Instabilities of complex fluids with partially structured and partially random interactions

We develop a theory for thermodynamic instabilities of complex fluids composed of many interacting chemical species organised in families. This model includes partially structured and partially random interactions and can be solved exactly using tools from random matrix theory. The model exhibits three kinds of fluid instabilities: one in which the species form a condensate with a local density that depends on their family (family condensation); one in which species demix in two phases depending on their family (family demixing); and one in which species demix in a random manner irrespective of their family (random demixing).

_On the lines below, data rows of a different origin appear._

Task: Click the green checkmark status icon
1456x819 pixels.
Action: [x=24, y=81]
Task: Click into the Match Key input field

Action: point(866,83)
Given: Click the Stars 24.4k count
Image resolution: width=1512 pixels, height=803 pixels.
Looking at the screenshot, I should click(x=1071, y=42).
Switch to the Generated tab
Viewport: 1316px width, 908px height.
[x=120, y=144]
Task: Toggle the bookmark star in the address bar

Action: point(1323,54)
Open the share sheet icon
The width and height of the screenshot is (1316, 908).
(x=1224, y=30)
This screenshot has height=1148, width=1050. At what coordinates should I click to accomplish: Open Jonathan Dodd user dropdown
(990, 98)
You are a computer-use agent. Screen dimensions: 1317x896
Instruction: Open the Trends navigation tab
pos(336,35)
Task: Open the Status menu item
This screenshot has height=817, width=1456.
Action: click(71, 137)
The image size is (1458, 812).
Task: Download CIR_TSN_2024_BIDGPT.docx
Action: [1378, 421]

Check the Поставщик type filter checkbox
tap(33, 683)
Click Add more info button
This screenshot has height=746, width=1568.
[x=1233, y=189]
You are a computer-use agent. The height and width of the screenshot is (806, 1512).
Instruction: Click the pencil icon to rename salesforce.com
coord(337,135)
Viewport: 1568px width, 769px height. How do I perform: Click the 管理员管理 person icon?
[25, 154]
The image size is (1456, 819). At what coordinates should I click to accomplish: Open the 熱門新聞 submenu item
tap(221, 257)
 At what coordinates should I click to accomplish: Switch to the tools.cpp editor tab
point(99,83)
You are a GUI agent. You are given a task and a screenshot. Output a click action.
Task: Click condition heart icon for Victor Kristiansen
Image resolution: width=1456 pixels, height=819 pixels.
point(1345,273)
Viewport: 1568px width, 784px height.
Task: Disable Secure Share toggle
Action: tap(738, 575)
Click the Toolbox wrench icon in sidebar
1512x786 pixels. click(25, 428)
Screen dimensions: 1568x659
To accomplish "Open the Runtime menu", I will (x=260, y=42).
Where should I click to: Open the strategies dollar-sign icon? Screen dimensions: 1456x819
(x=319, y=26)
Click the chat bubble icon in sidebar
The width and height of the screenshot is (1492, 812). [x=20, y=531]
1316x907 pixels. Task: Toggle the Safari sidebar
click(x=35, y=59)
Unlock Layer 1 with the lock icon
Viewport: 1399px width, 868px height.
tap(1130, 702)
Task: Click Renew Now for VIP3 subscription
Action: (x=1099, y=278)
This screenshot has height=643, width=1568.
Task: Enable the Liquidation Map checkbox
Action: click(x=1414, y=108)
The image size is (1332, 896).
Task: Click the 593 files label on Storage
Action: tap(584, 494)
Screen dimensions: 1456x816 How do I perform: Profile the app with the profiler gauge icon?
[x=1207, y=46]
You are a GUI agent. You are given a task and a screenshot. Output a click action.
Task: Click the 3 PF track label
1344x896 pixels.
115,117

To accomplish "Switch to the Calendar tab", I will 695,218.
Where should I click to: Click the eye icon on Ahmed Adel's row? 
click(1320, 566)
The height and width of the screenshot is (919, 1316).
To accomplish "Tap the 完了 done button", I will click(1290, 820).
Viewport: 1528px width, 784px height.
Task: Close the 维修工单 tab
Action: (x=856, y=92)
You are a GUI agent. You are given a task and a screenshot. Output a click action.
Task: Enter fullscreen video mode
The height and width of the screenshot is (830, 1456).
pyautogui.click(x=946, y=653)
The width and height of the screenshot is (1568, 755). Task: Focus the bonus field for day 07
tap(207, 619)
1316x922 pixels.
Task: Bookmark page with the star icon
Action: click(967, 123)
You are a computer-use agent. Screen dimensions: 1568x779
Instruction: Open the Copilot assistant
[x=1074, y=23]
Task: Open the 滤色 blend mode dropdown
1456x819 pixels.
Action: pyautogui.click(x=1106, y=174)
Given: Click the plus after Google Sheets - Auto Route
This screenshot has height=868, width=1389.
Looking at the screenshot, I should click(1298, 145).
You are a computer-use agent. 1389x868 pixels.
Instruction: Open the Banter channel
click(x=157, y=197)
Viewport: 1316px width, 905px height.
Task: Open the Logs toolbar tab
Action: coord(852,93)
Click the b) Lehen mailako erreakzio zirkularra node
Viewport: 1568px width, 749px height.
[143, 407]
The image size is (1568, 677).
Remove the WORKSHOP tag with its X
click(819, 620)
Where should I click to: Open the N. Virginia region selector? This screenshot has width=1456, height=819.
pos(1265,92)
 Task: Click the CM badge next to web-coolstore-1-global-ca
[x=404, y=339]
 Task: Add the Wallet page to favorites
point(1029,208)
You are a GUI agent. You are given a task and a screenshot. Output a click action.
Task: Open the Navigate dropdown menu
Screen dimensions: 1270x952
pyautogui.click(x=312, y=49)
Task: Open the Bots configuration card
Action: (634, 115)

We determine the critical spinodal density of the three types of instabilities and find that the critical spinodal density is finite for both family condensation and family demixing, while for random demixing the critical spinodal density grows as the square root of the number of species. We use the developed framework to describe phase-separation instability of the cytoplasm induced by a change in pH.

Automated summary

This theory model explores thermodynamic instabilities of complex fluids consisting of interacting chemical species organized in families, with family condensation, family demixing, and random demixing as three types of fluid instabilities. The critical spinodal density of these instabilities is determined, showing finite values for family condensation and family demixing, while increasing as the square root of the number of species for random demixing. The developed framework is used to describe phase-separation instability of the cytoplasm induced by a change in pH.